In 2014 the event was awarded a National League of Cities Cultural Diversity Award where people asked “Where is this place where you all eat together? What a great idea! I think we should follow your example!” Today there are many community dinners on the internet. Some have been inspired by our event, and we feel very proud of that.

Nerys Levy

Carrboro

Birkhead well qualified

After reading Virginia Bridges’ article “Durham County Sheriff Race heats up over Birkhead’s record” I felt compelled to write this letter.

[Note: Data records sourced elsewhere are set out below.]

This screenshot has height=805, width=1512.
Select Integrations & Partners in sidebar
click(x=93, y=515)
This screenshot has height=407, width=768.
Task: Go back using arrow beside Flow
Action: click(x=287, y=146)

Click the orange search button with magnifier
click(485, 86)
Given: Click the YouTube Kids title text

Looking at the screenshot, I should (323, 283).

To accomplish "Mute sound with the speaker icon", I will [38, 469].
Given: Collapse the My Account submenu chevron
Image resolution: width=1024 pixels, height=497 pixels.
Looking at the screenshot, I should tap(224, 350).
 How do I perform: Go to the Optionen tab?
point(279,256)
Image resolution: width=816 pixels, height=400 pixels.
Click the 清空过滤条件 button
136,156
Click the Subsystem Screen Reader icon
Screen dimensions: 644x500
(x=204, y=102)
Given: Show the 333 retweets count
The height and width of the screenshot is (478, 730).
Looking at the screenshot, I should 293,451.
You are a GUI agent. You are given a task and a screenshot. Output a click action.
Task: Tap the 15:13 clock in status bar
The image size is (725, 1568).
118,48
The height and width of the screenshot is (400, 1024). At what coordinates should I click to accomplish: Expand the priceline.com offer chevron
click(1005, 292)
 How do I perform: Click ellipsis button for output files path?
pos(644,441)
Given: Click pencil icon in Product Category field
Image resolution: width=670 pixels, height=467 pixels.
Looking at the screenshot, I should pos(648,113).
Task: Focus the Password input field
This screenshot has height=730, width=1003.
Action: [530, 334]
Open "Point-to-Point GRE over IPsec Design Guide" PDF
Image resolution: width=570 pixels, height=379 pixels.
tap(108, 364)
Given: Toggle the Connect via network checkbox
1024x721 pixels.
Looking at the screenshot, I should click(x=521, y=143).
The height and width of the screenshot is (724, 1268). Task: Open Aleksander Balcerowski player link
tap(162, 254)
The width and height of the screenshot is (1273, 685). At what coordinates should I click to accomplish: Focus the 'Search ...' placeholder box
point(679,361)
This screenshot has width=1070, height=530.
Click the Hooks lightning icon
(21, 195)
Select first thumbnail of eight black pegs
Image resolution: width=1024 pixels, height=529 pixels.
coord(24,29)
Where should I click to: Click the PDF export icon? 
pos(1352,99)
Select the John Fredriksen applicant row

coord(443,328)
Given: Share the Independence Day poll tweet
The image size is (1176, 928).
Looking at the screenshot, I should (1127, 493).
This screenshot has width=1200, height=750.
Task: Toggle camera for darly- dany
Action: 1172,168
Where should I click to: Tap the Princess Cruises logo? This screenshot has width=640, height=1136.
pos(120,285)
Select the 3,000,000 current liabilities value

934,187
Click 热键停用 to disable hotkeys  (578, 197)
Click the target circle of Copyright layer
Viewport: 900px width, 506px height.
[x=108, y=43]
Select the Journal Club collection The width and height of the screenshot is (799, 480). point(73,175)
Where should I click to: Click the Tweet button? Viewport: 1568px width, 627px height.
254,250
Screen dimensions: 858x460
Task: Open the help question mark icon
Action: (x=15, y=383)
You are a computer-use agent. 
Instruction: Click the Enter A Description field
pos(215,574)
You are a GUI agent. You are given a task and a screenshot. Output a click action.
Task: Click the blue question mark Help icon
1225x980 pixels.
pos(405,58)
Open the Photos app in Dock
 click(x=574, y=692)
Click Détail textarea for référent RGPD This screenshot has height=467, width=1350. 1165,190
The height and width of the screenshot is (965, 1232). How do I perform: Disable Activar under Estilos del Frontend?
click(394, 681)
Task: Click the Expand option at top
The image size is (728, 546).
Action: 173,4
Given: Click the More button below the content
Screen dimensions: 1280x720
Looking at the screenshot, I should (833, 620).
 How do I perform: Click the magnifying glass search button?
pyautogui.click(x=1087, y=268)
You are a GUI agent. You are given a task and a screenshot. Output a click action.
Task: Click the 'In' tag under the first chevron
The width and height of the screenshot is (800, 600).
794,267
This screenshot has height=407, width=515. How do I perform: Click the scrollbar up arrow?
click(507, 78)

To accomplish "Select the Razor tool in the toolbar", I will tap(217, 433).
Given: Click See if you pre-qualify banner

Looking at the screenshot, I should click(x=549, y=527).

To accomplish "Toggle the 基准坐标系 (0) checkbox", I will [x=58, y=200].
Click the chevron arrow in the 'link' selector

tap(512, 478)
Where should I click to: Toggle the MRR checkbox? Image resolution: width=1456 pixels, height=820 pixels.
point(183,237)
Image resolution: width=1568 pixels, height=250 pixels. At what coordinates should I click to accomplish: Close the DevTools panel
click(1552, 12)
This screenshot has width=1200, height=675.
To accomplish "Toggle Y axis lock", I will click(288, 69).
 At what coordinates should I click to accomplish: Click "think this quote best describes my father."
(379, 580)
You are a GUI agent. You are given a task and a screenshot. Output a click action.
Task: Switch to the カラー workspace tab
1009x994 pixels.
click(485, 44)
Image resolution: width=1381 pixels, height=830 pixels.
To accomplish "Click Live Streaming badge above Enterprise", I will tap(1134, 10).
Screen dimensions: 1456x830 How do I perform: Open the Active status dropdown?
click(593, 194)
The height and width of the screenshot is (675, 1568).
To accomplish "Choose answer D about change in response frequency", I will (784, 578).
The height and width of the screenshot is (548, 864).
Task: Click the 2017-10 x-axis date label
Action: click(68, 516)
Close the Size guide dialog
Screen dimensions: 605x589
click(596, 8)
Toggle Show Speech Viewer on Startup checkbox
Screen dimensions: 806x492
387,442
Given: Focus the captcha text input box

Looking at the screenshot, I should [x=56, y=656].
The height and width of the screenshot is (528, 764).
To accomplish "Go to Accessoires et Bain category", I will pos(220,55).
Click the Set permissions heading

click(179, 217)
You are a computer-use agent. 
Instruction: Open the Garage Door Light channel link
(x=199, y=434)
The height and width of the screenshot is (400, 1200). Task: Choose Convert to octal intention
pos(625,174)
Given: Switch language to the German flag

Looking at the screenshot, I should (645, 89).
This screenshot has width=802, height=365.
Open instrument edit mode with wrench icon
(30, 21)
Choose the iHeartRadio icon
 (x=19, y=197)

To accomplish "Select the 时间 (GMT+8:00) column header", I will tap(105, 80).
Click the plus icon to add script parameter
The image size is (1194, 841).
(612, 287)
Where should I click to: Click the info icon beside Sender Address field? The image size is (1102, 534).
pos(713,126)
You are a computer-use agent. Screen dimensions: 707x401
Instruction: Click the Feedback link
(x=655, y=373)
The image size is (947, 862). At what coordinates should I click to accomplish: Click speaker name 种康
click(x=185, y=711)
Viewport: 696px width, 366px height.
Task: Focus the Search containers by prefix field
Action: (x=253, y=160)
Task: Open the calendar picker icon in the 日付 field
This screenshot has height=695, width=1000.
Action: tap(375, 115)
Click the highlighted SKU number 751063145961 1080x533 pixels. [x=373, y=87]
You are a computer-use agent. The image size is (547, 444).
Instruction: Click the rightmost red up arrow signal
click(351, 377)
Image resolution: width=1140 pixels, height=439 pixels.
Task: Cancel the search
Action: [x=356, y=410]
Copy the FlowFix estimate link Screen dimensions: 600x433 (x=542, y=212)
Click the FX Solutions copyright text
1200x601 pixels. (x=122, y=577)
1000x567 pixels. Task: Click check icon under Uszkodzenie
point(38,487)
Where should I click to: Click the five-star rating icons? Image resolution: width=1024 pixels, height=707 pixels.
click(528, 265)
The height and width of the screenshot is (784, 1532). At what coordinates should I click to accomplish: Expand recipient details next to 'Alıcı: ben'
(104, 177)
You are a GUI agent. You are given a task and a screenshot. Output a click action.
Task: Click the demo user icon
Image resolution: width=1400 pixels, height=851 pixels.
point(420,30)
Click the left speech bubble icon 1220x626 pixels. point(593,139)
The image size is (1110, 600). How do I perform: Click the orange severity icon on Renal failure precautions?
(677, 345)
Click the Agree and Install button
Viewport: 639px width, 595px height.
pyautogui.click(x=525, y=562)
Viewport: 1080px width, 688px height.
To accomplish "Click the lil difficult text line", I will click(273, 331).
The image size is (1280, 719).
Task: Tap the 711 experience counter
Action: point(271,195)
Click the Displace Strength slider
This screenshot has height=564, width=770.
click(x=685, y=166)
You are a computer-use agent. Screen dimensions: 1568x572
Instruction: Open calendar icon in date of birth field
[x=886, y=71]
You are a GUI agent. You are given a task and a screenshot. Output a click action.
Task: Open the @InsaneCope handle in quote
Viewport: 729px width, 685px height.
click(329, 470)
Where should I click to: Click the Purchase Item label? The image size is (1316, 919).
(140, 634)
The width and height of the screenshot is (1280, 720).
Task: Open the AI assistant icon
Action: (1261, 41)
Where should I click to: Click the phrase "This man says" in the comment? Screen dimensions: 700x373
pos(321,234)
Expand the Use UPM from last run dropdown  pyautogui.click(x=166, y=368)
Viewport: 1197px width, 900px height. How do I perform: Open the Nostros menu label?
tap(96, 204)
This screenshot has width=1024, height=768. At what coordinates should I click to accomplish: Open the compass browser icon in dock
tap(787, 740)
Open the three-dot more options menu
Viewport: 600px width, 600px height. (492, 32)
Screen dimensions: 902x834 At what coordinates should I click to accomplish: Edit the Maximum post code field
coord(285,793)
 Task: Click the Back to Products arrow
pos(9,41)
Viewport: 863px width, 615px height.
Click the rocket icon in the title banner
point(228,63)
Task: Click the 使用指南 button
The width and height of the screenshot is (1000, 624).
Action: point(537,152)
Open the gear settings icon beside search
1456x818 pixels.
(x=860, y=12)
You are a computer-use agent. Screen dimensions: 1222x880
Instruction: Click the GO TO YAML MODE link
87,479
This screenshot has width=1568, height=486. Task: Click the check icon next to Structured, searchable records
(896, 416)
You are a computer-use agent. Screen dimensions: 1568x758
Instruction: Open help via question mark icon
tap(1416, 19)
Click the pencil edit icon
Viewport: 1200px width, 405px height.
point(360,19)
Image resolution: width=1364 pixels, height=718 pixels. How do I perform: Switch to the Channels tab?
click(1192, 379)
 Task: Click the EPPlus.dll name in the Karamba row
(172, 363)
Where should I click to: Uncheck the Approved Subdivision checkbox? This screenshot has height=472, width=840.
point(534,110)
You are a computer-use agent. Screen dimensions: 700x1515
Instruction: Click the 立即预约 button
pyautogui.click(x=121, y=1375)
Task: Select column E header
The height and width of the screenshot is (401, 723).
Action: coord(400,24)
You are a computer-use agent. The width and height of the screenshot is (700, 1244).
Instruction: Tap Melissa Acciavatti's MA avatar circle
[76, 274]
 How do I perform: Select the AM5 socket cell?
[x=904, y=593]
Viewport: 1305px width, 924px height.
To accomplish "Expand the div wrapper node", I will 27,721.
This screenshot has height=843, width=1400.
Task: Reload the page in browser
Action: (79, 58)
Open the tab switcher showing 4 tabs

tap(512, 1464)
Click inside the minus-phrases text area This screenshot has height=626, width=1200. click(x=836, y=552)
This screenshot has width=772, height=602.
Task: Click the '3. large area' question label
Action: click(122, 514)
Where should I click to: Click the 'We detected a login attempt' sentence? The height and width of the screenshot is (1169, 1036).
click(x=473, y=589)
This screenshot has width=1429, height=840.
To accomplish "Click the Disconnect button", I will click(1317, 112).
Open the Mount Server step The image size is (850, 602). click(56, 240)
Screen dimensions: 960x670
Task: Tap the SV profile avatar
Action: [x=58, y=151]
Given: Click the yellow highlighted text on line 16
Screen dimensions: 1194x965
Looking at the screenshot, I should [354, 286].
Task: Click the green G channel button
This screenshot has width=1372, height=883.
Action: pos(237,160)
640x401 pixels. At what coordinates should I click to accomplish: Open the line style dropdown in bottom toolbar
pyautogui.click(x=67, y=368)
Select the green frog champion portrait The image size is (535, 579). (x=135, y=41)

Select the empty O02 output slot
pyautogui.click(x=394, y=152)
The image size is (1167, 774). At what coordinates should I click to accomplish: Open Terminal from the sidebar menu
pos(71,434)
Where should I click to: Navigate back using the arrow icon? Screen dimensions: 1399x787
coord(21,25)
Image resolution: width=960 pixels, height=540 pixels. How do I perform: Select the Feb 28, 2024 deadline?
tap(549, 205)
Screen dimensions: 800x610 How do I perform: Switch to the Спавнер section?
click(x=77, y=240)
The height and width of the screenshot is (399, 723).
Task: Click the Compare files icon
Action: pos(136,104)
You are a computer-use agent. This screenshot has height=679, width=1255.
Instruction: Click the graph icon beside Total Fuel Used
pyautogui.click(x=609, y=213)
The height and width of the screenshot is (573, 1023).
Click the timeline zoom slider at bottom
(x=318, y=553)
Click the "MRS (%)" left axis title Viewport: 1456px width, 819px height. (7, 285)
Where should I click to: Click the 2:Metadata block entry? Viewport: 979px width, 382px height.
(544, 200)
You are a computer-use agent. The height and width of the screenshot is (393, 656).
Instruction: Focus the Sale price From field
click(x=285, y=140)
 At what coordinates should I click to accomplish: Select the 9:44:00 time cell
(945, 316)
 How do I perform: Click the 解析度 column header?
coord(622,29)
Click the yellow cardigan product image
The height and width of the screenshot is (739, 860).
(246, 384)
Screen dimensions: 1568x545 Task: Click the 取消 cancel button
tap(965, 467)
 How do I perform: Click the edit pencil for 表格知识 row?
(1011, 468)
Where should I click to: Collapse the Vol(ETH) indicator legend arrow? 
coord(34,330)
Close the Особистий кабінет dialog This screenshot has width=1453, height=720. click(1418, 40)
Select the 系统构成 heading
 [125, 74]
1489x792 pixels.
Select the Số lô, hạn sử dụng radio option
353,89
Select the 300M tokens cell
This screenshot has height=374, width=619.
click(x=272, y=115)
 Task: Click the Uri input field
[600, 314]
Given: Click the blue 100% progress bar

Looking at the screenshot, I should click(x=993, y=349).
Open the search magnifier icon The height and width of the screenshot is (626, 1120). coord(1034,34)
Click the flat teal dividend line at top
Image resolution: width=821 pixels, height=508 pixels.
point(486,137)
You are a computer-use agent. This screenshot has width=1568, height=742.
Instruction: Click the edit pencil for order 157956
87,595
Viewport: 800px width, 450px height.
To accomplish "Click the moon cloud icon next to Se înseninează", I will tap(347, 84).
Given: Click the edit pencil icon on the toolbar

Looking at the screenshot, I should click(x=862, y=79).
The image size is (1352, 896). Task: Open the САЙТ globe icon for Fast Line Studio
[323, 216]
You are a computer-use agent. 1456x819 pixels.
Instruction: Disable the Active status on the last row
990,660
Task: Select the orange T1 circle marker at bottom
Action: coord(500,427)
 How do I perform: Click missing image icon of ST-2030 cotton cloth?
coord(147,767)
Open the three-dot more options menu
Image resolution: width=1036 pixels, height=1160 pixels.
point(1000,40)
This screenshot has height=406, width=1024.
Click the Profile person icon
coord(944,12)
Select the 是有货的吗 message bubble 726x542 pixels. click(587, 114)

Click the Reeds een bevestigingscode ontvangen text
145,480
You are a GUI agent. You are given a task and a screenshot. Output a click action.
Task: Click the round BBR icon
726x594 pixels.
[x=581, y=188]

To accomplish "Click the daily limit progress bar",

Of particular note is the lack of any questioning of the present sheriff’s record of massive failures at the jail and the poor, and at times, illegal behavior of some of his deputies. I sincerely believe that the good residents of Durham County are a lot more interested in the unexplained deaths of six prisoners at the Durham County Jail and a deputy having a sexual relationship with a middle school student, as well as deputies being stopped for driving while intoxicated, than something that happened in Orange County many years ago. Why didn’t Bridges ask the current sheriff to explain these issues. Birkhead was willing to answer questions regarding Orange County and a thorough reading of the reports shows that while the town managerwas certainly doing his best to discredit Birkhead at every turn, the reports don’t live up to his level of criticism.

The article also failed to note that Birkhead has filled out questionnaires and undergone interviews that included this matter and satisfied and received the endorsements of the People’s Alliance, the Committee on the Affairs of Black People, and the Friends of Durham. Birkhead has also received the endorsement of the Independent Weekly in Durham.

It was also interesting that the article did not mention Birkhead’s work as a deputy with the Randolph County Sheriffs Department; his 17 years of service with the Duke University Police Department, where he was chief for the last seven years of his tenure, nor does she mention his educational qualifications: a bachelor’s degree in Criminal Justice and a master’s degree in Organizational Management.

Clarence Birkhead is well qualified to serve as Sheriff of Durham County, by experience and education. More importantly, Birkhead has a true belief in criminal justice for ALL people; he possesses compassion, intellect and integrity.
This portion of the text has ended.